- Born: 19 May 1925 London, United Kingdom
- Died: 18 April 2020 (aged 94)
- Education: Trinity College, Cambridge (BA, 1948; PhD, 1950)
- Years active: 1950–2020
- Known for: Contributions to economics, specifically environmental economics
- Spouse(s): Nicole Ritter ​ ​(m. 1952; died 1979)​ Joanna Pasek (m. 1991)

= Wilfred Beckerman =

English economist and professor

Wilfred Beckerman (19 May 1925 – 18 April 2020) was an English economist, professor, and author. Beckerman served as a fellow and tutor of Balliol College, Oxford, from 1964 until his departure to University College London in 1969. Beckerman served at UCL until 1975, in which he returned to Balliol. Beckerman served as a tutor, and later an Emeritus Fellow at the college, until his death in 2020.

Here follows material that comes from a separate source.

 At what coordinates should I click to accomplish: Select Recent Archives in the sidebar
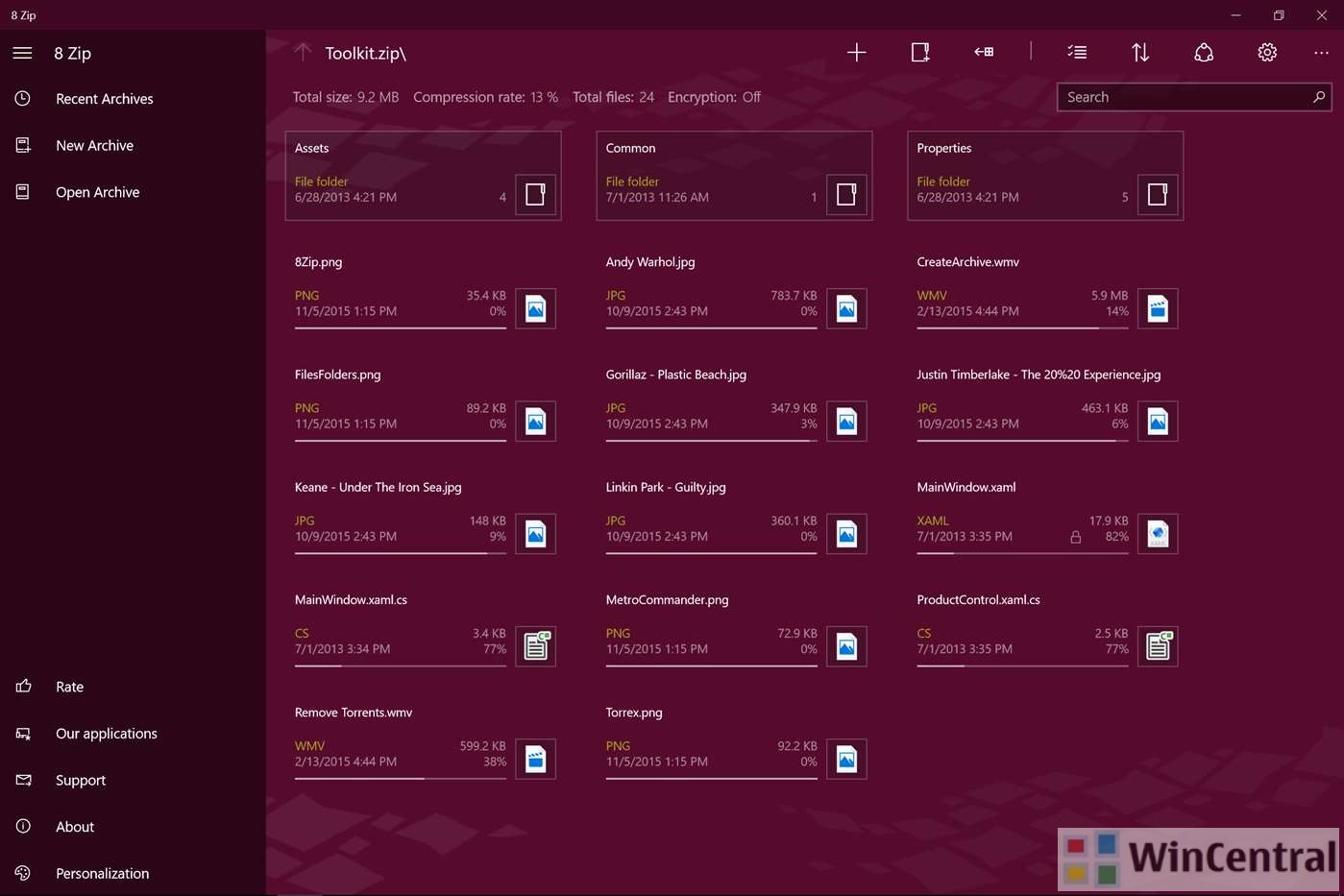pyautogui.click(x=104, y=98)

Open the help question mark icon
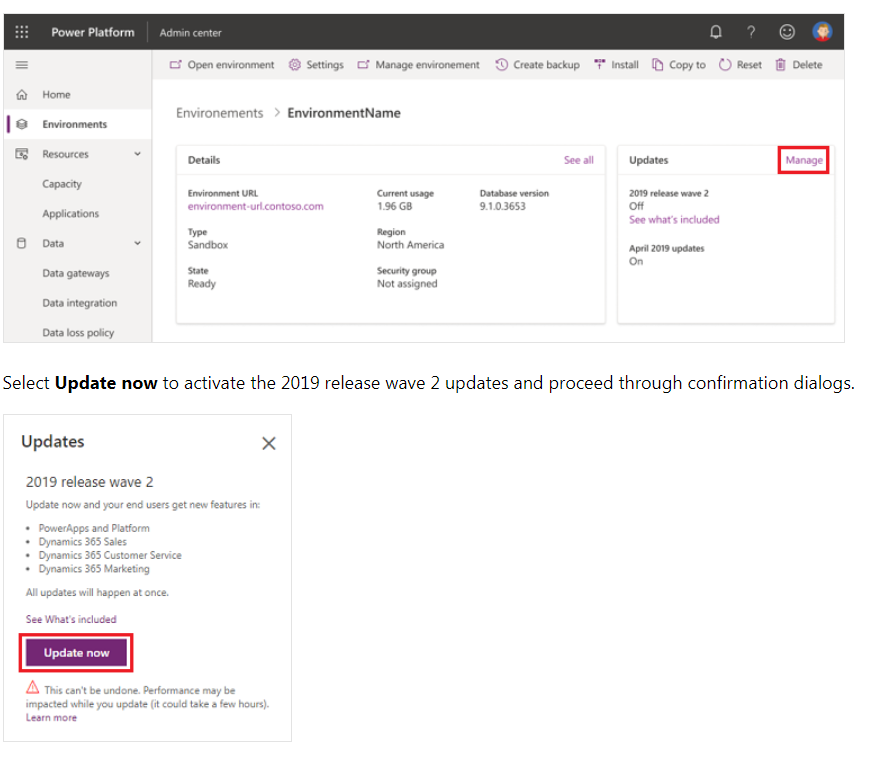click(x=751, y=32)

As well as serving in his capacity at the two universities, Beckerman also authored and edited numerous books, primarily focused on environmental economics, with a left-wing political stance.

== Early life and education ==
Wilfred Beckerman was born 19 May 1925, in London to Moishe and Mathilda Beckerman, poor Jewish immigrants from Poland a Ukraine. He was the second youngest of six children.

At age 15, he dropped out of Ealing County School to support the family, though he spent a term studying at the London School of Economics. At 18, he joined the Royal Navy; following World War II, he became eligible to receive free post-secondary education, eventually registering at Trinity College, Cambridge. He earned a BA in economics in 1948 and a PhD in 1950.

== Career ==
Beckerman began his career lecturing at the University of Nottingham, though in 1952, he began working with the Organisation for Economic Co-operation and Development (OECD), eventually becoming head of division.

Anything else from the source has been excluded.